Abstract
Cysteinyl leukotrienes (cystLTs) are important mediators of wheeze in atopic asthma, but the role of cystLTs in the pathogenesis of preschool viral wheeze (PVW) is unclear. Therefore, evidence for increased production of cystLTs in PVW was sought.
Urinary leukotriene E4 (uLTE4) and serum total immunoglobulin (Ig)E were measured in children (1–5 yrs) with PVW during an acute attack (n=44) and in the convalescent phase (n=19), and compared with normal controls (n=15). The effect of atopic sensitisation was assessed in a separate group of atopic controls (n=6) in whom only uLTE4 was measured.
The levels of uLTE4 were similar in normal and atopic controls and increased in acute PVW (median (interquartile range) 165 (101–285) versus 125 (82–163) ng·mM creatinine−1). Stratification by IgE showed that whereas uLTE4 was increased in 23 children with acute PVW and IgE >95th percentile (median 211 (118–312) ng·mM creatinine−1), uLTE4 was not increased in the 21 children with acute PVW and IgE ≤95th percentile. In the convalescent phase, uLTE4 fell in the subgroup with high IgE but not in the subgroup with low IgE.
It is concluded that increased cysteinyl leukotriene production during acute preschool viral wheeze is associated with high serum immunoglobulin E.
A. Oommen was funded by grant AM2/01/008 from the National Health Service National Research and Development Programme on Asthma Management. J. Grigg was funded by the Henry Smith's Charity and Medisearch.

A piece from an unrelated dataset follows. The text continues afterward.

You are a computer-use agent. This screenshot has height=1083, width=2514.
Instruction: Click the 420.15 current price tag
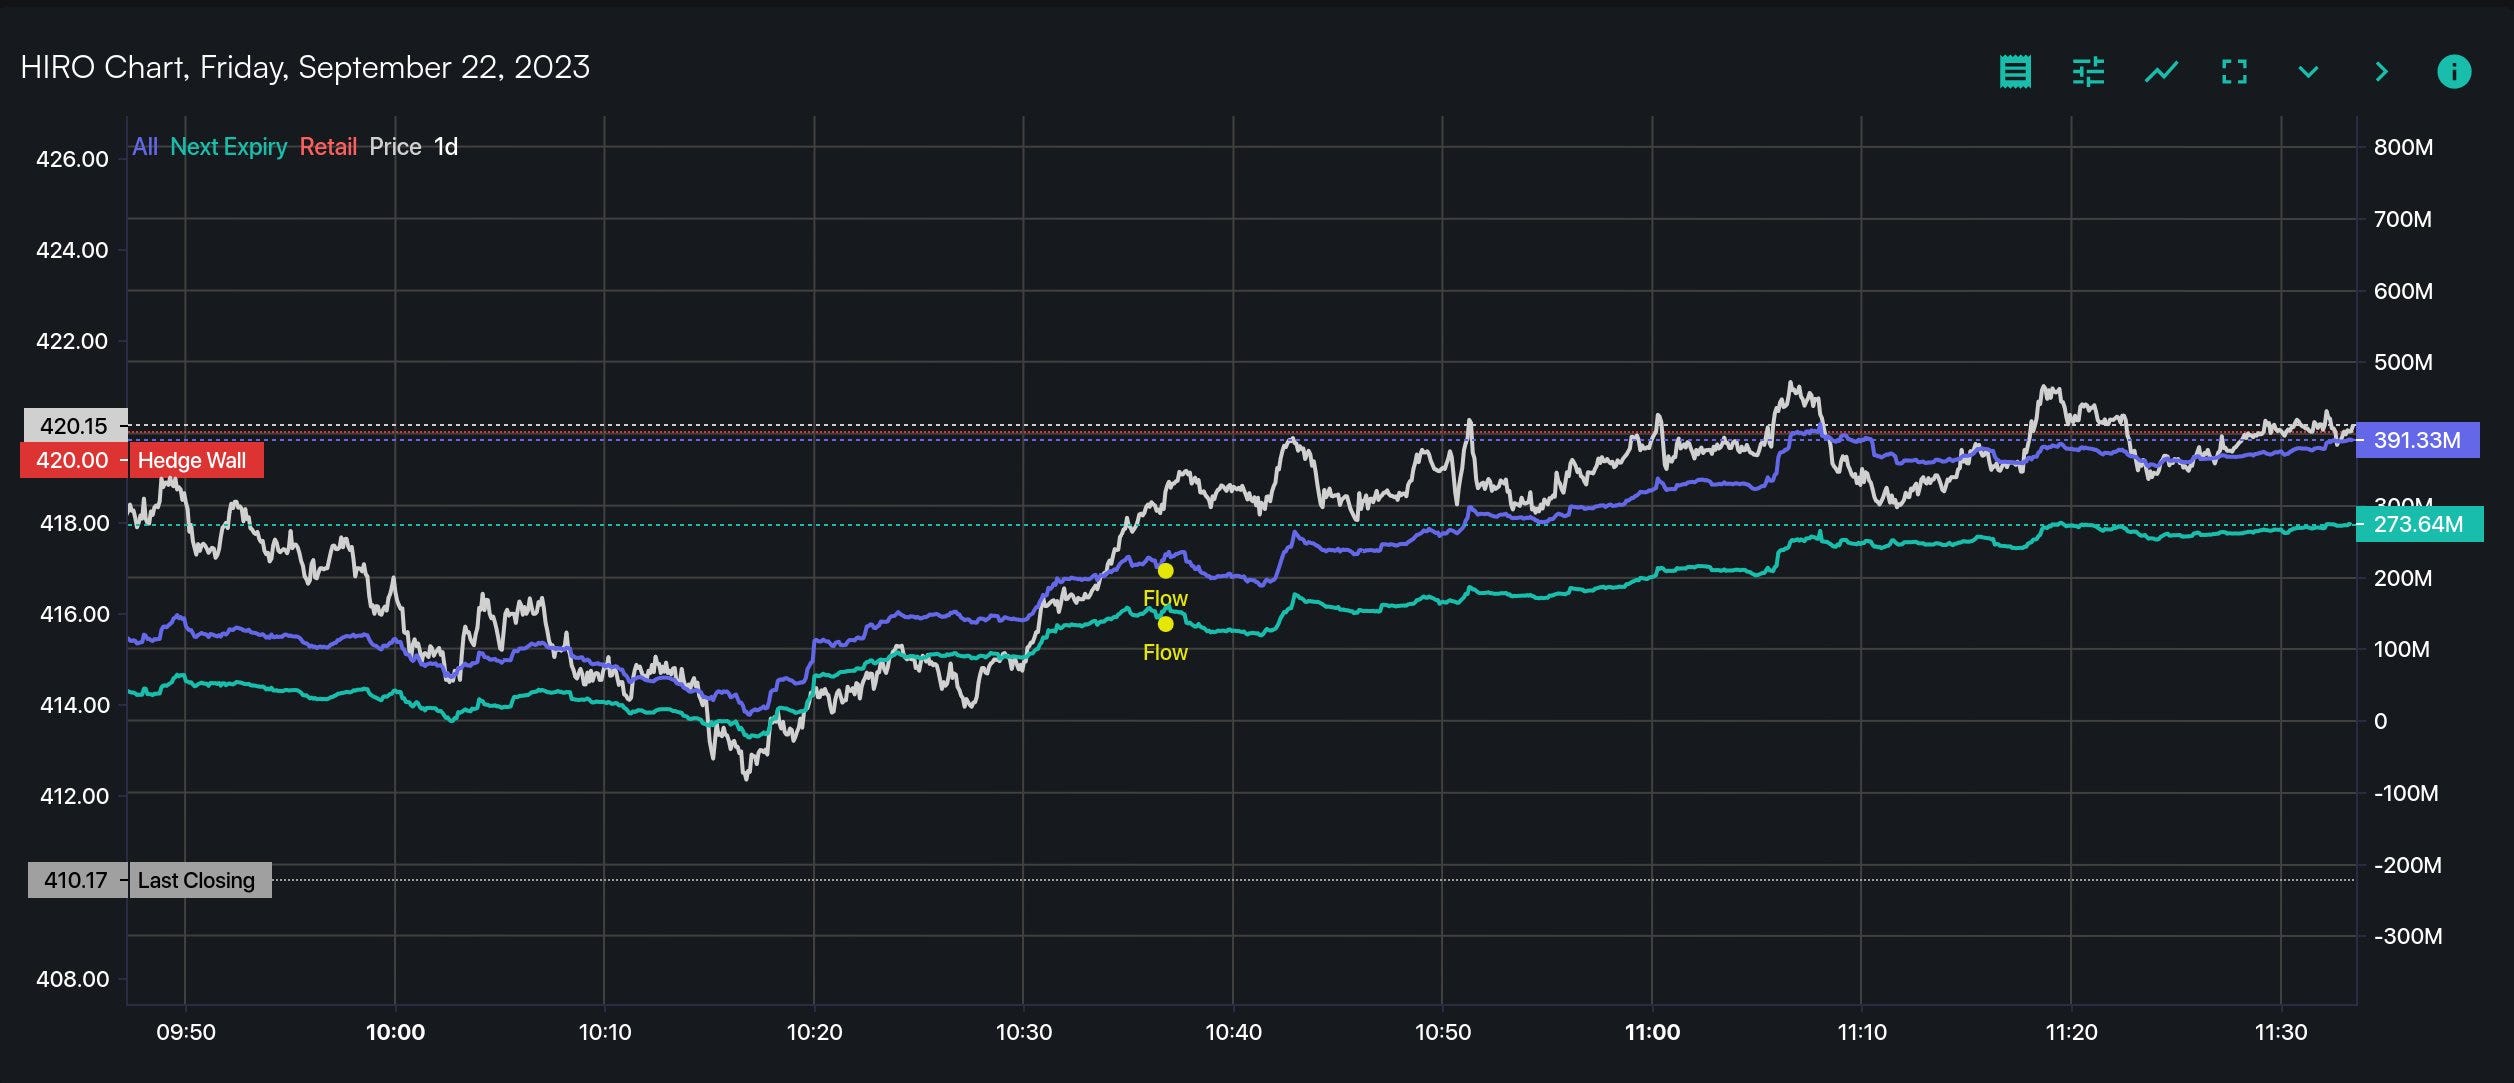[x=74, y=426]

In atopic asthma, increased production of cysteinyl leukotrienes (cystLTs) within the lung causes bronchoconstriction 1. Leukotriene E4 (LTE4) is a potent bronchoconstricting cystLT 1 and is the end product of cystLT metabolism. LTE4 is excreted in the urine and total urinary LTE4 (uLTE4) represents ∼5% of pulmonary production 2. Thus, uLTE4 can reflect disease severity in atopic asthma. For example, there is an association between uLTE4 and the degree of airflow obstruction in asthmatic children with chronic symptoms 3, and uLTE4 is increased during acute attacks of atopic asthma then falls in the convalescent phase 4. Viral colds are a common trigger for acute asthma attacks in school-age children and for attacks of wheeze in preschool children 5, 6. However, epidemiological studies suggest that most children with preschool viral wheeze (PVW) do not have atopic asthma 7. First, 60% of children with PVW will become asymptomatic by 6 yrs of age (transient wheeze), whereas wheeze will continue in only 40% (persistent wheeze) 8. Secondly, the transient pattern of wheeze is not associated with increased serum immunoglobulin (Ig)E at birth or increased atopic sensitisation at 6 yrs of age 8. It has been speculated that the different phenotypes of PVW are associated with different patterns of pulmonary inflammation 9, but to date this remains unclear.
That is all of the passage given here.